“I’ll keep us going if you keep the charade / They won’t know of the debts that we made / I’ll keep them coming like moths to a flame / We’ll be the best thing that they’ve ever seen,” we’re told in a particularly enigmatic string of verses from the new single “Tiffany Skylight” by Goldthread, the lyrics bouncing off of the thick bottom-end of the track epically well. There’s a lot of duality between poetry and pulsating musicality in this single, but for all who have been craving something a little stronger out of their alternative rock, this was made just for you.

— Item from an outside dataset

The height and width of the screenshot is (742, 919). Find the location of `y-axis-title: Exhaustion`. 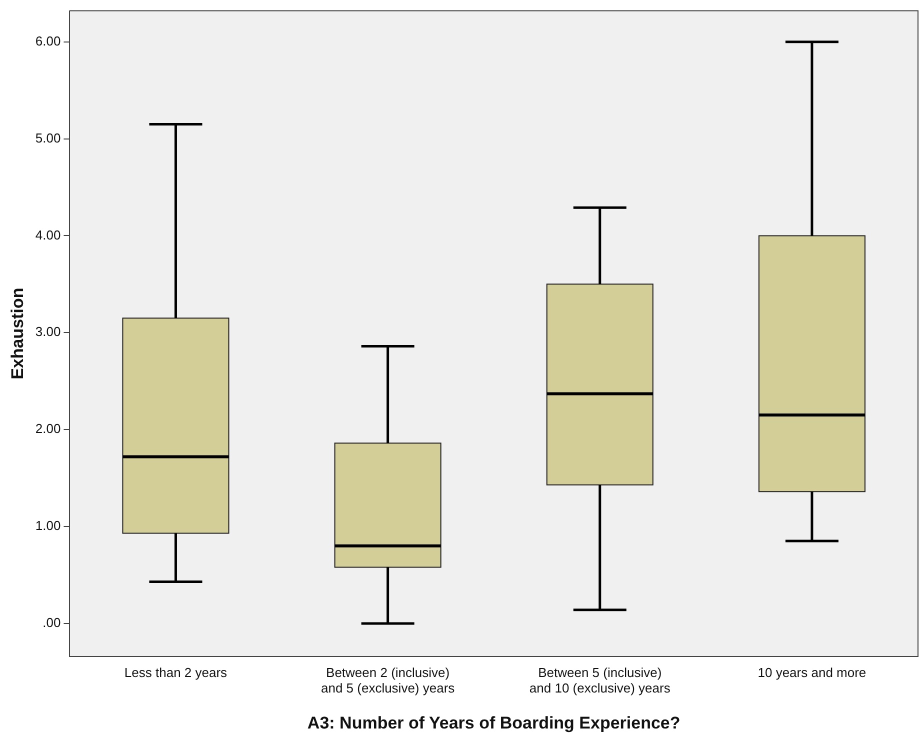

y-axis-title: Exhaustion is located at coordinates (18, 334).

The relationship between the guitar parts and the drums here can be rather tumultuous in spots, but this never impedes our singer from being able to colorize the lyrics with a lot of personality and honest investment in the narrative that doesn’t come from rehearsing at all. This isn’t a rock band rocking out for the sake of expending energy, but instead a group of musicians intent on expressing something so much bigger than what the medium has been described as capable of evoking. It’s an ambitious move, but one that has to be done to save alt-rock from its impending irrelevancy.
Watch the video for “Tiffany Skylight” below
There’s no arguing – the surrealism influence this band has taken up in “Tiffany Skylight” is quite fetching, but it’s also not being offered to us with nearly as much of an indulgent spin as some of the other Midwestern rock bands you’re going to hear this year would. I don’t get the impression that Goldthread wants to front a fat artistic concept for this song or its video, but instead explore their own depth as a band that has the ability to make some interesting music not necessarily modeled after anyone’s expectations of what rock should be.
Few of the rockers that I’ve been listening to lately have the wherewithal that Goldthread does in the studio, and this astounding contribution to their discography should do something to elevate their profile among scenes that haven’t already gotten into their sound. “Tiffany Skylight” has some classic alternative rock stylization to its compositional structure, but its creators’ delivery is clandestine rather than chaos-inspired. I think that Goldthread wants to make a statement with the release of this song and its music video, and that statement is that they aren’t interested or willing to fit in with the standard in this genre today.